▶ _WHAT THE EXERCISE ASKS_
For each statement, say yes or no according to whether it agrees with the passage on Grecian history, and quote the exact words of the passage that decide it. (a) The battle of Hastings matters more in English history than the battle of Marathon. (b) The Greeks began nearly everything the modern world boasts of, except Christianity. (c) Greek institutions surpassed the best products of modern civilization.

▶ _PROVIDED TEXT_
ART. III.—A History of Greece.-I. Legendary Greece.-II. Grecian History to the Reign of Peisistratus at Athens. By George Grote, Esq. Two vols. 8vo. London: 1846.

T HE interest of Grecian history is unexhausted and inexhaustible. As a mere story, hardly any other portion of authentic history can compete with it. Its characters, its situations, the very march of its incidents, are Epic. It is a heroic poem, of which the personages are peoples. It is also, of all histories of which we know so much, the most abounding in consequences to us who now live. The true ancestors of the European nations (it has been well said) are not those from whose blood they are sprung, but those from whom they derive the richest portion of their inheritance. The battle of Marathon, even as an event in English history, is more important than the battle of Hastings. If the issue of that day had been different, the Britons and the Saxons might still have been wandering in the woods.

The Greeks are also the most remarkable people who have yet existed. Not, indeed, if by this be meant those who have approached nearest (if such an expression may be used where all are at so immeasurable a distance) to the perfection of social arrangements or of human character. Their institutions, their way of life, even that which is their greatest distinction, the cast

of their sentiments and development of their faculties, were radically inferior to the best (we wish it could be said to the collective) products of modern civilization. It is not the results

achieved, but the powers and efforts required to make the achievement, that measure their greatness as a people. They were the beginners of nearly every thing, Christianity excepted, of which the modern world makes its boast. If in several things they were but few removes from barbarism, they alone among nations, so far as is known to us, emerged from barbarism by their own efforts, not following in the track of any more advanced people. If with them, as in all antiquity, slavery existed as an institution, they were not the less the originators of political freedom, and the grand exemplars and sources of it to modern Europe. If their discords, jealousies, and wars between city and city, caused the ruin of their national independence, yet the arts of war and government evolved in those intestine contests made them the first who united great empires under civilized rule-the first who broke down those barriers of petty nationality, which had been so fatal to themselves--and by making Greek ideas and language common to large regions of the earth, commenced that general fusion of races and nations, which, followed up by the Romans, prepared the way for the cosmopolitism of modern times.

▶ _GIVEN INFORMATION_
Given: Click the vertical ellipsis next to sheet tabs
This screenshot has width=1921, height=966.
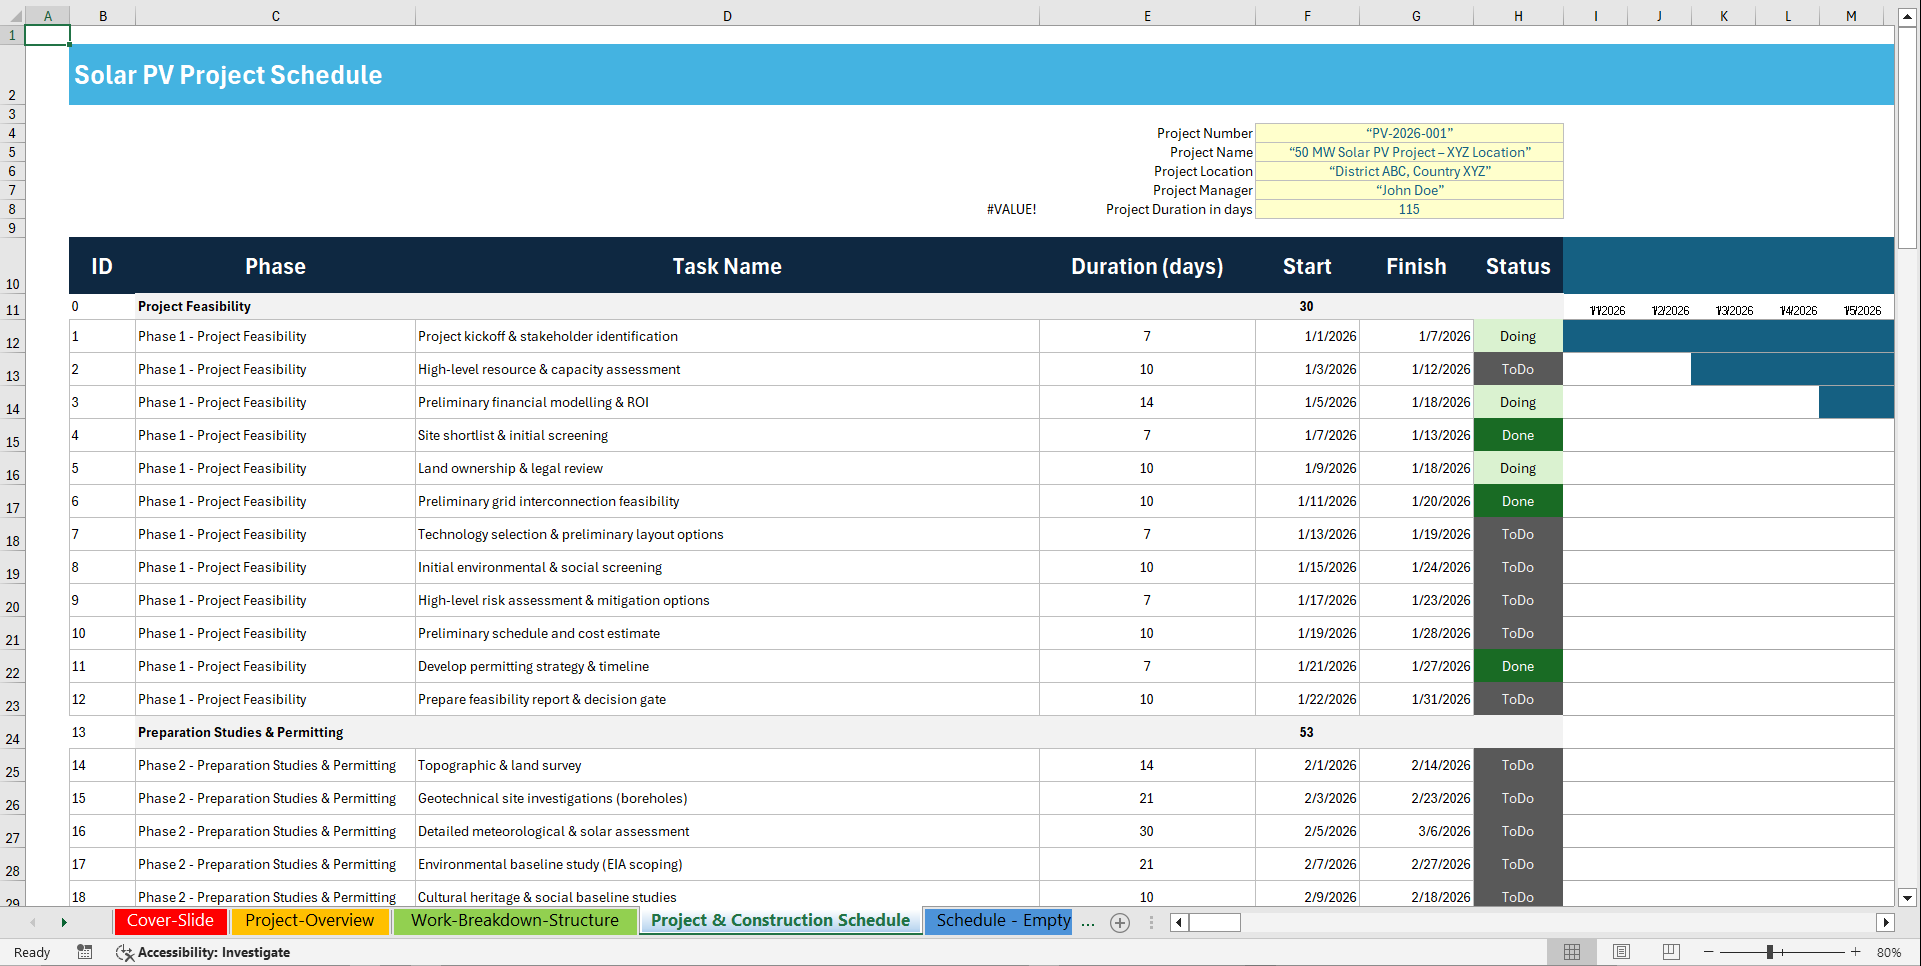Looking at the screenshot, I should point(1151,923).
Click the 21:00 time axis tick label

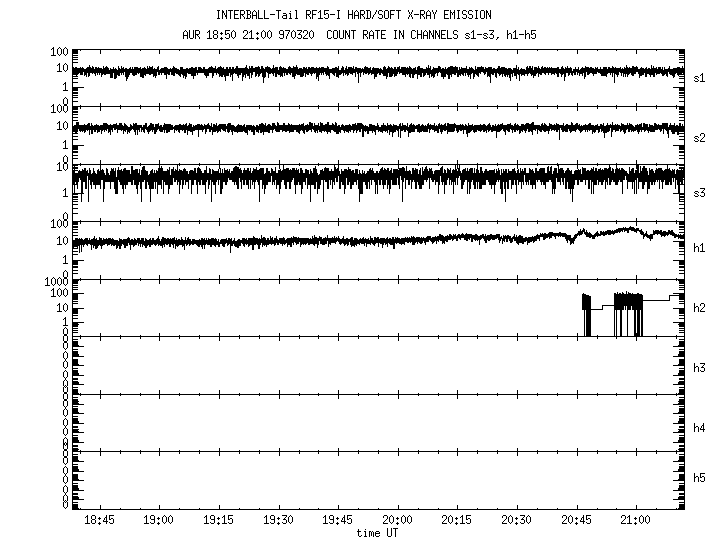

▶ _REPLY_
(a) No: "The battle of Marathon, even as an event in English history, is more important than the battle of Hastings."
(b) Yes: "They were the beginners of nearly every thing, Christianity excepted, of which the modern world makes its boast."
(c) No: "were radically inferior to the best (we wish it could be said to the collective) products of modern civilization"